*Given instruction a*: In the records below, replace "lemon" with "lime" and write out the stretch from the line containing "How do I perform: Click" through the end of the records, with everything else unchanged.

*Text shown*:

Traditional BI is far too slow to be of use to machines. Matt Asay explains.
NoSQL has been a "complete game changer," according to database guru Michael Franklin. And yet, it has hardly touched the traditional Business Intelligence (BI) industry.
Oh, sure, you can get an ODBC driver to connect Tableau to Cassandra or a similar connection between MongoDB and Informatica, but these are low-fidelity connectors for a problem that demands high-fidelity data. They're not good enough.
According to DataStax CEO Billy Bosworth, however, it's also beside the point.
In an interview, Bosworth told me that the industry has split between machine BI and human BI. That is, lightning-fast, instantly actionable BI for machines and more ad-hoc querying for insights by humans.
Enterprises ultimately want both, but trying to squeeze big data into legacy tools is the wrong approach.
Thinking different about data
To date, traditional BI for NoSQL databases like Cassandra, the wide-column database backed by DataStax, has been somewhat hit-or-miss, and mostly "miss." For the most part, those hoping to connect traditional BI tools with Cassandra or other NoSQL databases have been forced into using low-fidelity ODBC drivers, "an "inefficient layer that attempts to provide SQL access," as Zoomdata CEO Justin Langseth once told me.

*Entries supplied*:

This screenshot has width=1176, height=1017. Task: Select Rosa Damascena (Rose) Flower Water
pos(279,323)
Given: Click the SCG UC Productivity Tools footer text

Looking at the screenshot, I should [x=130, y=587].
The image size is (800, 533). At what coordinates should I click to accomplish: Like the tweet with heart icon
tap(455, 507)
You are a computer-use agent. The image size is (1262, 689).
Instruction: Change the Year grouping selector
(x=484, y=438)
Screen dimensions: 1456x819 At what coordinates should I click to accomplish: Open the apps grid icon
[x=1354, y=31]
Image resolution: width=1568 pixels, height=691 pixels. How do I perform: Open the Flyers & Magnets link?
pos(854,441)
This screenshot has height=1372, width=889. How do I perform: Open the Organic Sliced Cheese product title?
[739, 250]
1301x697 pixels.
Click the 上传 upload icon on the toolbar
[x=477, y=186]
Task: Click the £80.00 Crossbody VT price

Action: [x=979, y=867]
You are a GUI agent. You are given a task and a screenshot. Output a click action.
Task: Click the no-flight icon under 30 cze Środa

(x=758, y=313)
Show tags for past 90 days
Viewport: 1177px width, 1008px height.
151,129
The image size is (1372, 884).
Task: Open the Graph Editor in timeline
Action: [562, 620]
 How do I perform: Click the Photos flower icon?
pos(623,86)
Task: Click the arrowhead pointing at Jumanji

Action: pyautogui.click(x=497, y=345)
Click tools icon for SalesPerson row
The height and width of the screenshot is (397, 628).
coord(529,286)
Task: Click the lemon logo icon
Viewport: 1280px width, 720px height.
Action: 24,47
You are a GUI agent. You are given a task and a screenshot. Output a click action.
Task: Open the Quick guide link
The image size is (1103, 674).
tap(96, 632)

*Given instruction b*: List every person named in the article on NoSQL and business intelligence.

*Task result a*:
 How do I perform: Click the Photos flower icon?
pos(623,86)
Task: Click the arrowhead pointing at Jumanji

Action: pyautogui.click(x=497, y=345)
Click tools icon for SalesPerson row
The height and width of the screenshot is (397, 628).
coord(529,286)
Task: Click the lime logo icon
Viewport: 1280px width, 720px height.
Action: 24,47
You are a GUI agent. You are given a task and a screenshot. Output a click action.
Task: Open the Quick guide link
The image size is (1103, 674).
tap(96, 632)

*Task result b*:
Matt Asay
Michael Franklin
Billy Bosworth
Justin Langseth